Gal. Valentim de Carvalho

«Memórias», retratos (inéditos) de amigos e familiares, 1958-70. As fotos foram-se perdendo pelas gavetas e pelas paredes (serviram até de alvo para setas), amareleceram e comeu-as o bicho. Juntas agora, traçam uma galáxia de relações, amizades e amores que veremos ao sabor das identificações disponíveis a cada um: Fernando Mascarenhas (em 65), Jorge Sampaio e Karin Dias, João Cid dos Santos, Francisco Keil do Amaral, Ana Viegas, Maria Cabral e Vasco Pulido Valente, Mário Cesariny (uma parede com seis fotos de 64), Menez (Londres, 63), Reg Butler, José Cardoso Pires (60), Ruy Cinatti, Gerard Castello Lopes, etc, e um auto-retrato legendado «Paul Newman». Por vezes, as cabeças deixam adivinhar um olhar escultórico, a caminho de outros retratos (Helder Macedo, Azevedo Gomes, Keil do Amaral). Com os retratos de Lemos, tão diferentes, estas fotos privadas levantam um véu sobre um passado oculto, aqui apercebido como um tempo feliz. São pequenos grandes nadas. (até 30 Junho)

05/06/93

«Memórias», retratos (inéditos) de amigos e familiares, 1958-70. 100 fotografias que traçam um percurso de cumplicidades pessoais, transportando a memória do seu uso (as paredes, os albuns, ou até o alvo para setas) e um seguro valor de documento sobre os meios intelectuais do seu tempo. Mas é também a procura do sentido do retrato que nelas se encontra, na diversidade dos enquadramentos e das poses «colhidas do natural», ao mesmo tempo que o olhar do escultor se adivinha. Cutileiro mostrara fotografias numa exp. em 1961 e fez parte da geração dos «olhares inquietos» (A. Sena) — este é mais um passo na recuperação de uma indispensável memória fotográfica. 


«NADAR:  O OLHO LÍRICO»

Torre Ôca do Mosteiro dos Jerónimos, Museu da Marinha

A exp. de inauguração oficial do Mês da Fotografia é também uma grande aposta ganha: é num fabuloso cenário que lembra os bastidores dum palco que se expõem os retratos dos cantores de ópera que passaram pelo estúdio de Paul Nadar (filho e continuador de Félix), acompanhados por fatos de cena, adereços, cenários e objectos de estúdio e registos sonoros. Às impressões modernas, de grande qualidade, juntam-se algumas provas de época, cartões de vista e outros documentos preciosos. Quando a fotografia não é de primeira importância, impõe-se a força de uma montagem ao mesmo tempo espectacular e didáctica. Exp. dos Archives Photographiques de la Direction du Patrimoine, Paris, comissariada por Lise Grenier, que foi um dos grandes êxitos do último Mois de la Photo. 

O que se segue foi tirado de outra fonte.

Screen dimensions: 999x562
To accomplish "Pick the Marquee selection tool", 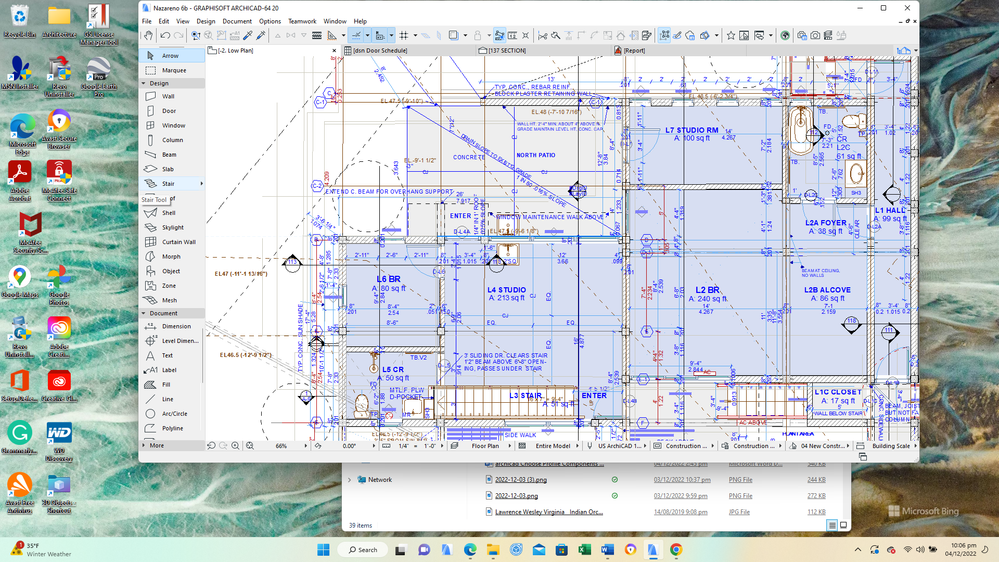I will click(173, 71).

12.|/06 A fotografia e a ópera: retratos de cantores e o estúdio de Paul Nadar, num magnífico cenário também operático. Um luxo de encenação, didáctica e preciosa. 



EXPRESSO/Cartaz 12 / 06/1993


“Luzes e sombras”


DAS exposições do Mês da Fotografia anunciadas no Cartaz anterior, encontravam-se 11 abertas no passado sábado e quatro encerradas (seriam seis as não inauguradas se se tomasse por certo o calendário inicialmente divulgado). Entretanto, nenhuma informação colocada nas exposições patentes ao público alertava o visitante interessado para que evitasse deslocações inúteis, tal como, em geral, nenhum cartaz justificava os adiamentos nos locais não abertos. São falhas de organização inadmissíveis, e toda a argumentação que procure justificar-se com o gigantismo do programa deve ser liminarmente rejeitada. É sob reserva, por isso, que adiante se referem todas as exposições com abertura prevista para os últimos dias.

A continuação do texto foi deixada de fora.